Una luce a regola d'arte

Anche illuminare è un'arte. L'uso della luce negli spazi espositivi, negli show room e nei musei è uno degli elementi che meglio permette di dare il giusto risalto alle opere ed arricchire l'esperienza del visitatore. L'illuminazione ha un valore non solo nella comunicazione, ma anche nella capacità di suscitare emozioni nello spettatore. Con la luce è possibile esaltare i colori, sottolineare gli aspetti formali, suggerire percorsi di visita e realizzare gerarchie di importanza e di interesse nell'ordine di esposizione.

Ma la luce non è solo ciò che vediamo. In un museo sono esposte preziose e delicate opere d'arte (quadri, sculture, installazioni) sotto il continuo rischio che una cattiva illuminazione possa, non solo svilirne il valore estetico, ma anche danneggiarle. Per progettare la corretta illuminazione di un museo si deve porre particolare attenzione alla preservazione dell'opera. Oltre alla luce visibile, bisogna considerare lo spettro della luce non visibile. I raggi ultravioletti emessi dalle lampade alogene possono provocare lo scolorimento dei pigmenti e delle fibre tessili, lo scollamento degli strati pittorici, lo screpolamento delle vernici e l'ingiallimento della carta. Mentre i raggi infrarossi possono portare ad un aumento delle temperatura, dell'umidità e produrre movimenti di masse d'aria all'interno del museo.

Le lampade a led rappresentano la perfetta soluzione per il corretto allestimento dei musei, essendo in grado di coniugare sicurezza e presentazione scenica. I faretti al led non sono ad incandescenza, perciò generano una luce che non emette raggi ultravioletti (UV) né infrarossi (IR). Sono quindi in grado di salvaguardare e preservare l'integrità delle opere d'arte perché si tratta di una luce che non danneggia i colori e le fibre. Inoltre generano una luce mirata, puntuale, molto precisa e focalizzata nel punto che si vuole risaltare. Allo stesso modo sono estremamente duttili nell'impiego e si prestano anche a creare giochi di ombre ed effetti scenografici di luce per illuminare gli spazi architettonici interni ed esterni o creare allestimenti visivi molto suggestivi.

I faretti a led per musei sono discreti perché di ridotte dimensioni: possono essere installati in punti non visibili, senza disturbare lo sguardo del visitatore: a scomparsa nel controsoffitto o incassati nelle pareti con montaggio a controcassa.

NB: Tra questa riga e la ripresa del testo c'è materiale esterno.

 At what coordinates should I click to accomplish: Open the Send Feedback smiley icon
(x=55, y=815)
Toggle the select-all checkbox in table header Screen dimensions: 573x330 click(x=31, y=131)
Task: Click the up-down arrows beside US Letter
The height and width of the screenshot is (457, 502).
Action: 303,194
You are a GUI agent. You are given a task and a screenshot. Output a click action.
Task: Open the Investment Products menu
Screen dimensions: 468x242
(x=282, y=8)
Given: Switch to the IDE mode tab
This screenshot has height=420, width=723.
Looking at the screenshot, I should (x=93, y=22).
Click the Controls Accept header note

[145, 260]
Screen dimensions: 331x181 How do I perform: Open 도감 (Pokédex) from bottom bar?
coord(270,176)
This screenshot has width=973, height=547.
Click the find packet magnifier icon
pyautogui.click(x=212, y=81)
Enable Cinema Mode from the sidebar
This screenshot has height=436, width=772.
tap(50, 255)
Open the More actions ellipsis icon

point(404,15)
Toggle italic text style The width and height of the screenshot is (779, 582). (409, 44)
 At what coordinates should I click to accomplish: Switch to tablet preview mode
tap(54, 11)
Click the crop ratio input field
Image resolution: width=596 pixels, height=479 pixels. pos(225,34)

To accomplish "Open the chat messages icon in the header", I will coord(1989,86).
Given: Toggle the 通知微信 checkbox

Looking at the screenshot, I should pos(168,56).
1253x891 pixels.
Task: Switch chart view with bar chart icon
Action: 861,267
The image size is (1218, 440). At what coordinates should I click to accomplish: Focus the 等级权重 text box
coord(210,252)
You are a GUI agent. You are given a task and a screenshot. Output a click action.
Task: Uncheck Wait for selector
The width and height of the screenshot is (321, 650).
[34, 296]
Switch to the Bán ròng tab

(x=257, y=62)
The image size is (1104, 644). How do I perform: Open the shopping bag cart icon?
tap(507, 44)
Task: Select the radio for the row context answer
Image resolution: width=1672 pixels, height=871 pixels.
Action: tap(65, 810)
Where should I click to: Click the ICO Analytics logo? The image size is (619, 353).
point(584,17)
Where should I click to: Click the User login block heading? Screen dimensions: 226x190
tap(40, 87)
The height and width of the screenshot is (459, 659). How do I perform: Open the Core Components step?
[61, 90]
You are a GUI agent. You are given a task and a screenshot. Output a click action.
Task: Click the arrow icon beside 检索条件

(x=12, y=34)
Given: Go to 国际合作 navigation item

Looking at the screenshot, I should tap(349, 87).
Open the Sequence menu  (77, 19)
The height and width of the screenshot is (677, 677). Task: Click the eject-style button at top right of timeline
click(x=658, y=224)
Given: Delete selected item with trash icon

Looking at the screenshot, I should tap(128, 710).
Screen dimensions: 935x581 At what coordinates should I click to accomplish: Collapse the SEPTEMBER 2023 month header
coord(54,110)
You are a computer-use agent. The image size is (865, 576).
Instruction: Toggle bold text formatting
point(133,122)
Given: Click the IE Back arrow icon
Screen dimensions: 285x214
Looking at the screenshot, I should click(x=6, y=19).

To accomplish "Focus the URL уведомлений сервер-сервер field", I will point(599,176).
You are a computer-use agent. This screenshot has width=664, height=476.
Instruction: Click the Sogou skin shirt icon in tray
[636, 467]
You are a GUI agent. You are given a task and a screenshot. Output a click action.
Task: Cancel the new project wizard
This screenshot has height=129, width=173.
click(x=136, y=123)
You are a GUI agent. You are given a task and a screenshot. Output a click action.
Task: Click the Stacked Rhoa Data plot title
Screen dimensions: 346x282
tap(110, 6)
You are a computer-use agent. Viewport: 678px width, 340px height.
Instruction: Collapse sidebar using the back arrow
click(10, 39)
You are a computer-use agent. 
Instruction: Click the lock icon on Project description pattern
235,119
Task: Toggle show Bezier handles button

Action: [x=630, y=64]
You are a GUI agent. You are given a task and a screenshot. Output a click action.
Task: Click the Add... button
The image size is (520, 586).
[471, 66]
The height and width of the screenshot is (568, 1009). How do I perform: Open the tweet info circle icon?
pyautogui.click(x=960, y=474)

Oppure emergere come elementi di design in sintonia con lo stile del museo, grazie ad aste snodabili che li fanno pendere dal soffitto o con bracci regolabili che si estendono dal muro.

La luce a led ha un basso consumo e una lunga durata, di gran lunga superiore a quella delle lampade alogene, fluorescenti, a scarica e a ioduri metallici. Permette, perciò, di contenere i costi di gestione di un museo e risparmiare sui costi di manutenzione perché la sostituzione è ridotta e differita nel tempo.